● **Goal of the exercise**
Rewrite the material below, substituting "Goal:" for every occurrence of "Task:" and leaving everything else unchanged.

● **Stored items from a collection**
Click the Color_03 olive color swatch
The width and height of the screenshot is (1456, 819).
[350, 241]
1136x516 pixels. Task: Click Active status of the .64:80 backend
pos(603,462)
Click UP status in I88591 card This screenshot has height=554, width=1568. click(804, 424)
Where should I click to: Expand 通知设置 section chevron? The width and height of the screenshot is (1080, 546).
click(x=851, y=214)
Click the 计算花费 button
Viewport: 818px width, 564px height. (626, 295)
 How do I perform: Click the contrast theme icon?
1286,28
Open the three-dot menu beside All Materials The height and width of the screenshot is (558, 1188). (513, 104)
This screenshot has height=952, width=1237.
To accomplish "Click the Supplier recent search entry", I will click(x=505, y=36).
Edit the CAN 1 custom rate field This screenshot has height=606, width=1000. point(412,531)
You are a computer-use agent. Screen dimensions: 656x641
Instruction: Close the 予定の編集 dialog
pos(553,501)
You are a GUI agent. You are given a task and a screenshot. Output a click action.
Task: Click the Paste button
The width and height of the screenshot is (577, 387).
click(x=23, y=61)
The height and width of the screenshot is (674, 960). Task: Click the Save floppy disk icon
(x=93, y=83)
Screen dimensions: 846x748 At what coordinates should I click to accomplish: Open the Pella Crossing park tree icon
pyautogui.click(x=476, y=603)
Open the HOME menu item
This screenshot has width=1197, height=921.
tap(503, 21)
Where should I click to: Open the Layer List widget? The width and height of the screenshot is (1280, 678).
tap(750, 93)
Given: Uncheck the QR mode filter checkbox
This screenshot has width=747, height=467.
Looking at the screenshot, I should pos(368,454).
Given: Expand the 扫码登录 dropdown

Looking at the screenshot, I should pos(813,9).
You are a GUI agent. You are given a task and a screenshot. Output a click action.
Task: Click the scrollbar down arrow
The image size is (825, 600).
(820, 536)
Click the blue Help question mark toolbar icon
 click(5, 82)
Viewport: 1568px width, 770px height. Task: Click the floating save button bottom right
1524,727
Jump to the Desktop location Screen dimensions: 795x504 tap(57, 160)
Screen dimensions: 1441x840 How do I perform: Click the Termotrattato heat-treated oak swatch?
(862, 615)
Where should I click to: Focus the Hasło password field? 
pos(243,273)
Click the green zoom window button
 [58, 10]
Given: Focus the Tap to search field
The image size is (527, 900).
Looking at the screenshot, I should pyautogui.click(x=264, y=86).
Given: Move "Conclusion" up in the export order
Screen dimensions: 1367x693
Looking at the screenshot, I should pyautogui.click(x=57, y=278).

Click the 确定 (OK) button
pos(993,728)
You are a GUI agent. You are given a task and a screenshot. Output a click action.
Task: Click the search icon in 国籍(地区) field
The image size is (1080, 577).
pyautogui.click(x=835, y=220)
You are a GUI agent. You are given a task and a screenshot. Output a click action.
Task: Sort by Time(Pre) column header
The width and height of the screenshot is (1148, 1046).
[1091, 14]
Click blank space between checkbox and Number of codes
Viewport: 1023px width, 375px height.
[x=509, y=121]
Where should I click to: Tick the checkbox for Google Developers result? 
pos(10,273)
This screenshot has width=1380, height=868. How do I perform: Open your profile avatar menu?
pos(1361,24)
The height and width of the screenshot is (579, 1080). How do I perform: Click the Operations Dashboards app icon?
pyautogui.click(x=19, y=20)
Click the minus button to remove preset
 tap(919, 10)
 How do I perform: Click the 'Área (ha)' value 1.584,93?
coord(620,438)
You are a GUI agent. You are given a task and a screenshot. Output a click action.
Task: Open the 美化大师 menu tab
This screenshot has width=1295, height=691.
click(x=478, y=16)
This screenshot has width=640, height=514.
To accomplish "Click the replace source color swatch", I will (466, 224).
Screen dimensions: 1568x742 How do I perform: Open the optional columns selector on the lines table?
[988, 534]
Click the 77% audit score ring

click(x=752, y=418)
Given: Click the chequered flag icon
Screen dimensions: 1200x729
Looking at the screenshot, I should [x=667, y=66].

● **Response**
Click the Color_03 olive color swatch
The width and height of the screenshot is (1456, 819).
[350, 241]
1136x516 pixels. Goal: Click Active status of the .64:80 backend
pos(603,462)
Click UP status in I88591 card This screenshot has height=554, width=1568. click(804, 424)
Where should I click to: Expand 通知设置 section chevron? The width and height of the screenshot is (1080, 546).
click(x=851, y=214)
Click the 计算花费 button
Viewport: 818px width, 564px height. (626, 295)
 How do I perform: Click the contrast theme icon?
1286,28
Open the three-dot menu beside All Materials The height and width of the screenshot is (558, 1188). (513, 104)
This screenshot has height=952, width=1237.
To accomplish "Click the Supplier recent search entry", I will click(x=505, y=36).
Edit the CAN 1 custom rate field This screenshot has height=606, width=1000. point(412,531)
You are a computer-use agent. Screen dimensions: 656x641
Instruction: Close the 予定の編集 dialog
pos(553,501)
You are a GUI agent. You are given a task and a screenshot. Output a click action.
Goal: Click the Paste button
The width and height of the screenshot is (577, 387).
click(x=23, y=61)
The height and width of the screenshot is (674, 960). Goal: Click the Save floppy disk icon
(x=93, y=83)
Screen dimensions: 846x748 At what coordinates should I click to accomplish: Open the Pella Crossing park tree icon
pyautogui.click(x=476, y=603)
Open the HOME menu item
This screenshot has width=1197, height=921.
tap(503, 21)
Where should I click to: Open the Layer List widget? The width and height of the screenshot is (1280, 678).
tap(750, 93)
Given: Uncheck the QR mode filter checkbox
This screenshot has width=747, height=467.
Looking at the screenshot, I should pos(368,454).
Given: Expand the 扫码登录 dropdown

Looking at the screenshot, I should pos(813,9).
You are a GUI agent. You are given a task and a screenshot. Output a click action.
Goal: Click the scrollbar down arrow
The image size is (825, 600).
(820, 536)
Click the blue Help question mark toolbar icon
 click(5, 82)
Viewport: 1568px width, 770px height. Goal: Click the floating save button bottom right
1524,727
Jump to the Desktop location Screen dimensions: 795x504 tap(57, 160)
Screen dimensions: 1441x840 How do I perform: Click the Termotrattato heat-treated oak swatch?
(862, 615)
Where should I click to: Focus the Hasło password field? 
pos(243,273)
Click the green zoom window button
 [58, 10]
Given: Focus the Tap to search field
The image size is (527, 900).
Looking at the screenshot, I should pyautogui.click(x=264, y=86).
Given: Move "Conclusion" up in the export order
Screen dimensions: 1367x693
Looking at the screenshot, I should pyautogui.click(x=57, y=278).

Click the 确定 (OK) button
pos(993,728)
You are a GUI agent. You are given a task and a screenshot. Output a click action.
Goal: Click the search icon in 国籍(地区) field
The image size is (1080, 577).
pyautogui.click(x=835, y=220)
You are a GUI agent. You are given a task and a screenshot. Output a click action.
Goal: Sort by Time(Pre) column header
The width and height of the screenshot is (1148, 1046).
[1091, 14]
Click blank space between checkbox and Number of codes
Viewport: 1023px width, 375px height.
[x=509, y=121]
Where should I click to: Tick the checkbox for Google Developers result? 
pos(10,273)
This screenshot has width=1380, height=868. How do I perform: Open your profile avatar menu?
pos(1361,24)
The height and width of the screenshot is (579, 1080). How do I perform: Click the Operations Dashboards app icon?
pyautogui.click(x=19, y=20)
Click the minus button to remove preset
 tap(919, 10)
 How do I perform: Click the 'Área (ha)' value 1.584,93?
coord(620,438)
You are a GUI agent. You are given a task and a screenshot. Output a click action.
Goal: Open the 美化大师 menu tab
This screenshot has width=1295, height=691.
click(x=478, y=16)
This screenshot has width=640, height=514.
To accomplish "Click the replace source color swatch", I will (466, 224).
Screen dimensions: 1568x742 How do I perform: Open the optional columns selector on the lines table?
[988, 534]
Click the 77% audit score ring

click(x=752, y=418)
Given: Click the chequered flag icon
Screen dimensions: 1200x729
Looking at the screenshot, I should [x=667, y=66].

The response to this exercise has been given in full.